**Provided text**

Insight

‘Lifi: Communication at the speed of light’ with Suat Topsu

In 1880—four years after he had invented the telephone—Alexander Graham Bell made another invention that he himself considered his greatest. Today, almost 140 years later, that invention stands to change the Internet and the online world that we know in profound ways.

On June 3, 1880, in Washington, D.C., Bell communicated with his assistant Charles Sumner Tainter over a 700 feet distance from the roof of the Franklin School on Franklin Square to Bell’s laboratory in L Street using modulated sunlight—instead of modulated electricity—as a means of wireless communication of sound. Shortly before his death in 1892, Bell said in an interview that the photophone was “the greatest invention I have ever made, greater than the telephone”.

Nonetheless, today, we don’t use photophones. Sunlight was not a reliable source for communication. Clouds interfere and it is not possible to communicate at night. When Bell introduced his photophone, electric light had just been introduced. But that light was not strong enough—the frequency was too low—to transmit information.

We might have never heard of photophones anymore if, one day in Paris, Suat Topsu had not listened to his wife. In 2005, as a young professor of quantum physics at the University of Versailles in France, Topsu was involved with autonomous vehicle experiments using the LED lights of cars for inter-vehicle communication. He discovered that cars could “talk” to each other through their headlamps and brake lights. One day, Topsu came home and his wife, who was pregnant with their third child at the time, told him about a French television documentary on the dangers of radio waves. In response, Sara Topsu decided that the Wi-Fi in their home had to be switched off to protect their new baby’s health. “It was a drama for me,” Suat recalls. “I needed to work on my computer every day.”

**Data section**
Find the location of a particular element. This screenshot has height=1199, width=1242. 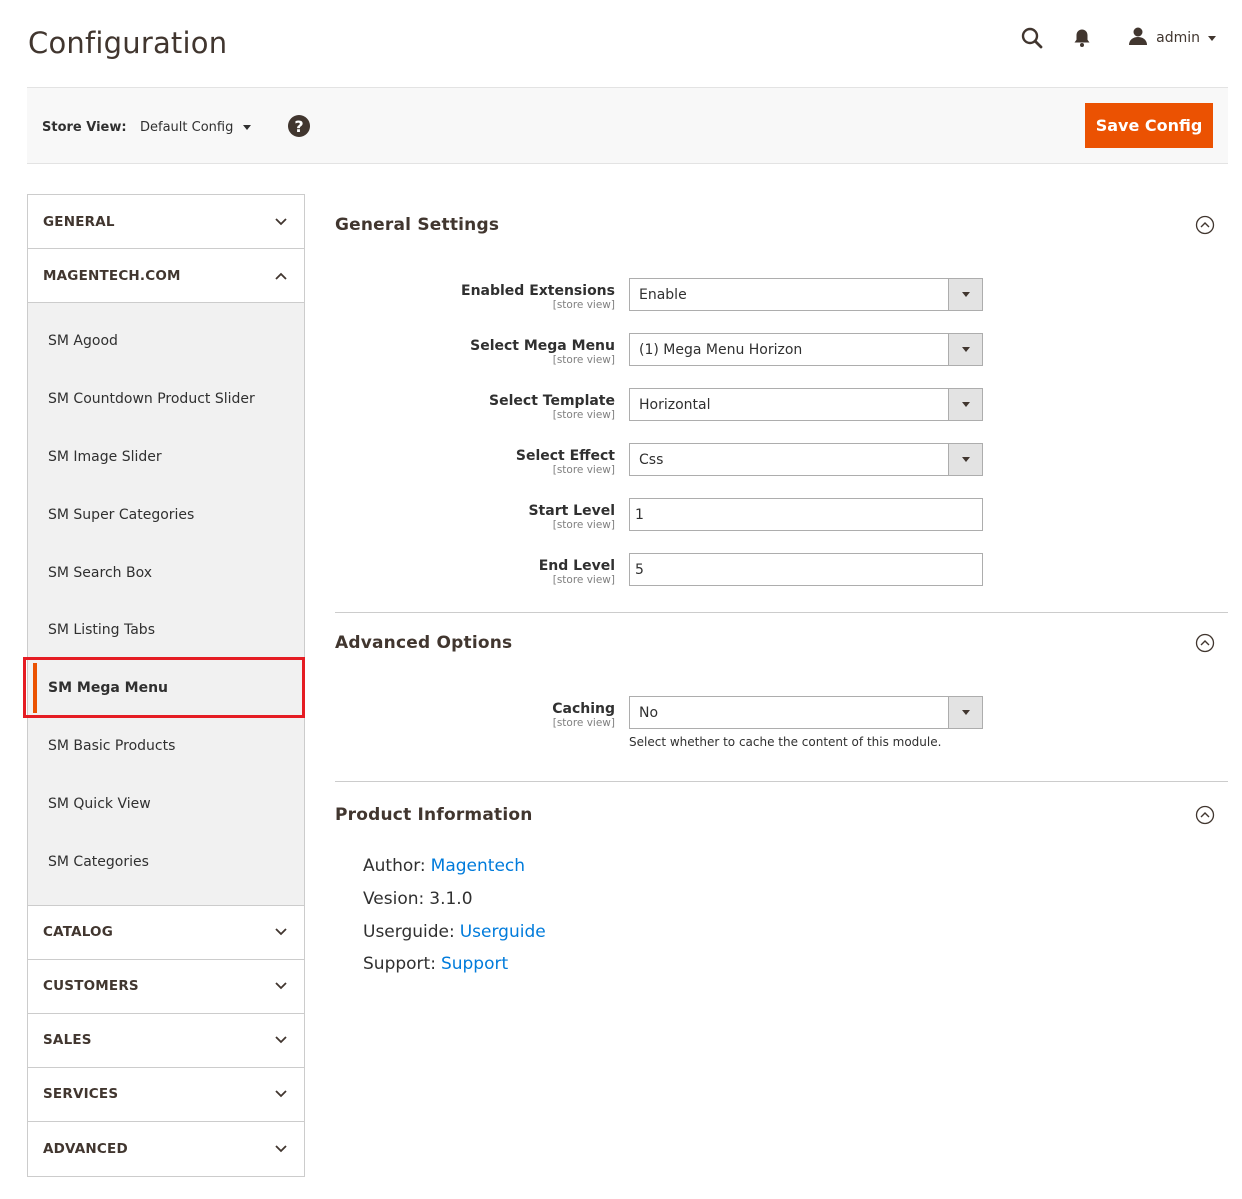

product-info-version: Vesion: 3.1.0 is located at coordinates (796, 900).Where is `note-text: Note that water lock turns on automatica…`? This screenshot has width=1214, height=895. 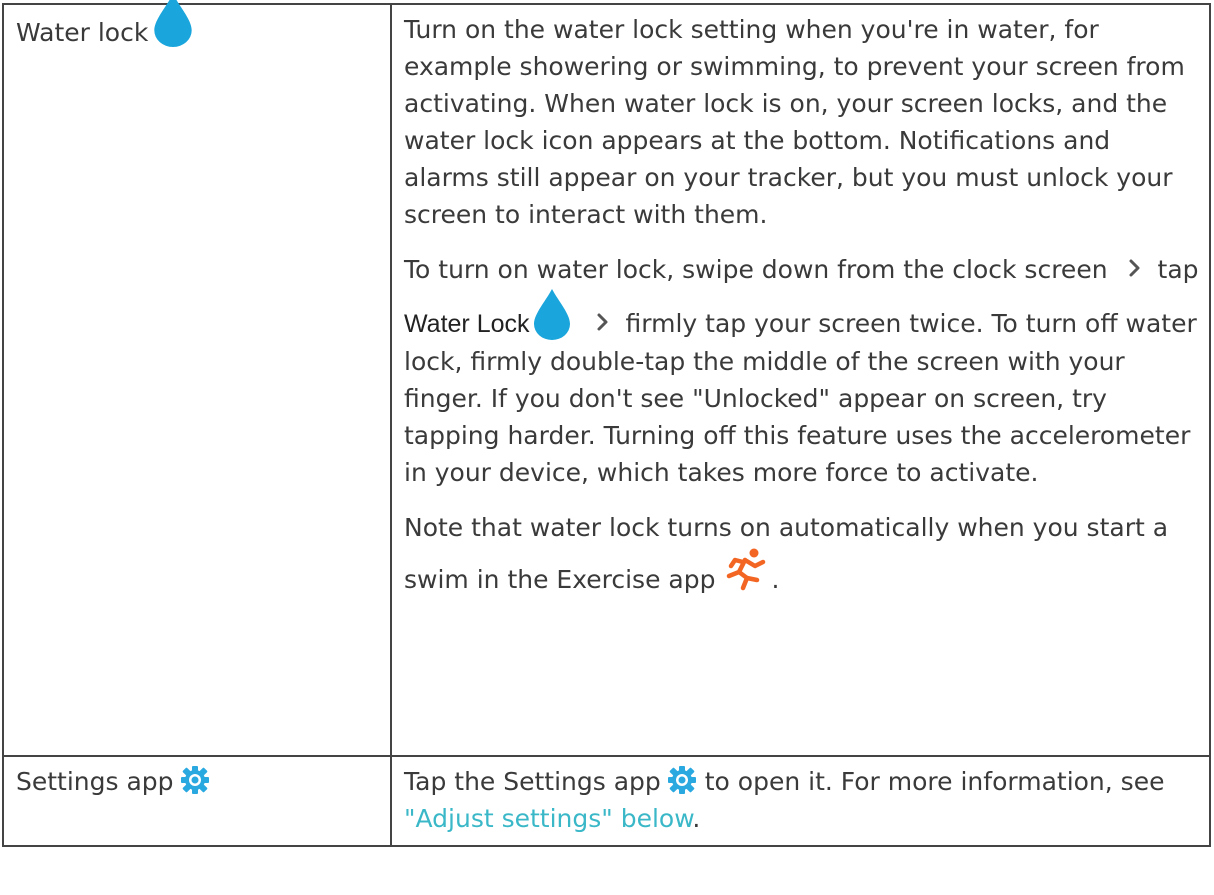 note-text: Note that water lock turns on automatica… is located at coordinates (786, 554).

**Instruction 1**
Answer these questions from the Li-Fi article:
(a) With whom did Bell communicate on June 3, 1880?
(b) At which university was Suat Topsu a young professor of quantum physics in 2005?
(c) According to the article, why did Sara Topsu decide to switch off the Wi-Fi in their home?
**Instruction 2**
Resume the Li-Fi article from its final sentence.

**Written reply 1**
(a) His assistant, Charles Sumner Tainter.
(b) The University of Versailles in France.
(c) To protect their new baby's health.

**Written reply 2**
Suat initially tried to convince his wife that radio waves were not as dangerous as the documentary had argued. He had studied a report of the World Health Organization (WHO) on the effects of radio waves on living organisms, based on thousands of scientific studies. Unfortunately, the report stated that pregnant women and their babies were particularly susceptible to prolonged exposure to radio waves. Sara was not amused. “You’re a researcher,” she told him. “Find another solution.”

Installing cables throughout their home seemed a complex, expensive, and time-consuming solution. Instead, Suat went to his lab to return to his autonomous car research. His scientific mind was stimulated—why wasn’t there a better way to communicate with no health risks? He dove into the history of communication and he found Graham Bell’s work on his photophone. Topsu read why the invention had never become a success and he realized that—with LED light—he would be able to do what Bell could not in his day.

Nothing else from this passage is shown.